### Problem set
1. From the piece on the corporate tax cut, pull out the passage starting at "India is dancing" and ending at "of five-trillion-dollar economy.", word for word.
2. In the records, take the lines starting at the one containing "Click the minus collapse toolbar icon" and ending at the last line of the records, and write them out again with "toolbar" switched to "ribbon" and nothing else altered.
— start Source document —
India is dancing with joy.  The magic of bold reform has turned pessimism into optimism.   By slashing corporate taxes, Nirmala Sitharaman has revived the animal spirits of investors.  By making the big bang announcement during business hours, she has succeeded in boosting sentiments sky high.  There was a seven percent surge in the stock markets within a few hours which have increased the total value of India’s listed stocks by an astounding Rs 10 lakh crore.  All talk of recession has vanished.  India is back on track to fulfilling the dream of five-trillion-dollar economy. 

This is one point of view.   The other viewpoint goes something like this: 
This is just a gimmick.  Ordinary citizens earning ten lakh rupees have to pay 30% tax, but for companies making Rs 1000 crore profit the effective tax will be only 25 percent.  No wonder the stock markets are jumping for joy.  Cutting corporate tax rates less than three months after a Budget and four months before the next one is an act of desperation by a panic-stricken government.  After being in a state of virtual denial, they are making all sorts of short-sighted announcements to surrender to the demands of the affluent sections.   How will this boost demand? How will this benefit the common man? How will it ease agrarian distress?

It is well-known that there are “four Indias within India”.  The very rich, the very poor, those who are sandwiched in-between and those who just don’t fit into any category and don't matter anyhow. 

Right now, after Nirmala Sitharaman’s pre-Diwali gift to India Inc., the very rich are very happy.   Big businessmen and the investor community are almost delirious with excitement.  This is the bold reform we have been waiting for, they are saying. 

Here are a few of the most euphoric reactions:   
Diwali has arrived early! Very good move by a very good Finance Minister.  Howdy Nirmala! Your kindest cut of all in corporate tax will i) reignite corporate investment, ii) act like an elixir, iii) boost the stock market and iv) stabilize the rupee.  India has finally become a low-corporate tax economy.  Global investors will flock to India in droves.  Well done, well done.  Just look at Sensex soar, up 1,920 can you believe it. 

A well-known analyst said:   The ‘nabobs of negativity’ are shell-shocked.  They are tongue-tied, saying that the tax cut is only a supply-side measure and does nothing for the demand side.  They are wrong - lower tax always leads to more money in pocket and greater demand.  When the government is doing something to revive the economy from the recent slowdown, we should support it, not be blindly critical.

However, as the initial euphoria subsided the broader picture began to emerge.  The words of the sceptics seemed to have some merit. In her maiden budget in July, Nirmala Sitharaman had said that she had 10-year vision in mind.  Now within three months, she is performing a U-turn by rolling back most of her Budget provisions.  Is that indicative of pragmatic policy or just panic? Also, to be noted is that the reduced corporate tax is on profits – whereas the whole problem is that currently companies are struggling to make any profits.
— end Source document —
— start Listed entries —
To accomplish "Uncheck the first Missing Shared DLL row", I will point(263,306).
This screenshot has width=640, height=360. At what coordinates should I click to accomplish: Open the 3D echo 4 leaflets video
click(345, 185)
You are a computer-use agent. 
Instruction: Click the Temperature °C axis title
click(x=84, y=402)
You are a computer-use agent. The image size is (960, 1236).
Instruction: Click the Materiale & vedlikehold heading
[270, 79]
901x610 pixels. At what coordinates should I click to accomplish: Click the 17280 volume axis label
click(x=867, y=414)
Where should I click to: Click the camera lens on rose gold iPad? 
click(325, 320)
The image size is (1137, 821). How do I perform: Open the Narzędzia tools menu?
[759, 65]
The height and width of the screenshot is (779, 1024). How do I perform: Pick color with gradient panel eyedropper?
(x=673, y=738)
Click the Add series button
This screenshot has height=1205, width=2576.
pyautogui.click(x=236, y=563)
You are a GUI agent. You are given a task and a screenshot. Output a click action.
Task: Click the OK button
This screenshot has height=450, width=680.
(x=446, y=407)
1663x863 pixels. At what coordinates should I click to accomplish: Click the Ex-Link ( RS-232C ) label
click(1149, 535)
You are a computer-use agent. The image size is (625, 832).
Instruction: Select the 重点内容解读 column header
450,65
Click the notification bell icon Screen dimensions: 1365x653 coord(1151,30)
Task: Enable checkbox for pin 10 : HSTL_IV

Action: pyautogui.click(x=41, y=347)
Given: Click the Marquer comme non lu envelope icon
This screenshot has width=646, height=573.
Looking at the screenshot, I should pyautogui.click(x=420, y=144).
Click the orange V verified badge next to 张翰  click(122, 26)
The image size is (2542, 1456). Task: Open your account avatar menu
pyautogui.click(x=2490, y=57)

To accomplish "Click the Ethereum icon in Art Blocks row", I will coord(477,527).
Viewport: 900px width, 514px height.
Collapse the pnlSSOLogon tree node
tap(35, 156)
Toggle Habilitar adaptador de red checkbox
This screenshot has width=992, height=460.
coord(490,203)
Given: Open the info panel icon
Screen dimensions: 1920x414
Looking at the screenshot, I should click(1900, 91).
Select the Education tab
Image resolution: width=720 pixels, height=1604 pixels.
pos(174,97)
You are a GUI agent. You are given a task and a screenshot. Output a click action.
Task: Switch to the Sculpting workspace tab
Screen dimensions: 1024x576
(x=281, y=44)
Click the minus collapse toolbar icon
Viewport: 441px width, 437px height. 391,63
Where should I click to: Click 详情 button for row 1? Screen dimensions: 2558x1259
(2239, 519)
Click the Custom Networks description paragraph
— end Listed entries —
### The replies
1.
India is dancing with joy.  The magic of bold reform has turned pessimism into optimism.   By slashing corporate taxes, Nirmala Sitharaman has revived the animal spirits of investors.  By making the big bang announcement during business hours, she has succeeded in boosting sentiments sky high.  There was a seven percent surge in the stock markets within a few hours which have increased the total value of India’s listed stocks by an astounding Rs 10 lakh crore.  All talk of recession has vanished.  India is back on track to fulfilling the dream of five-trillion-dollar economy.

2.
Click the minus collapse ribbon icon
Viewport: 441px width, 437px height. 391,63
Where should I click to: Click 详情 button for row 1? Screen dimensions: 2558x1259
(2239, 519)
Click the Custom Networks description paragraph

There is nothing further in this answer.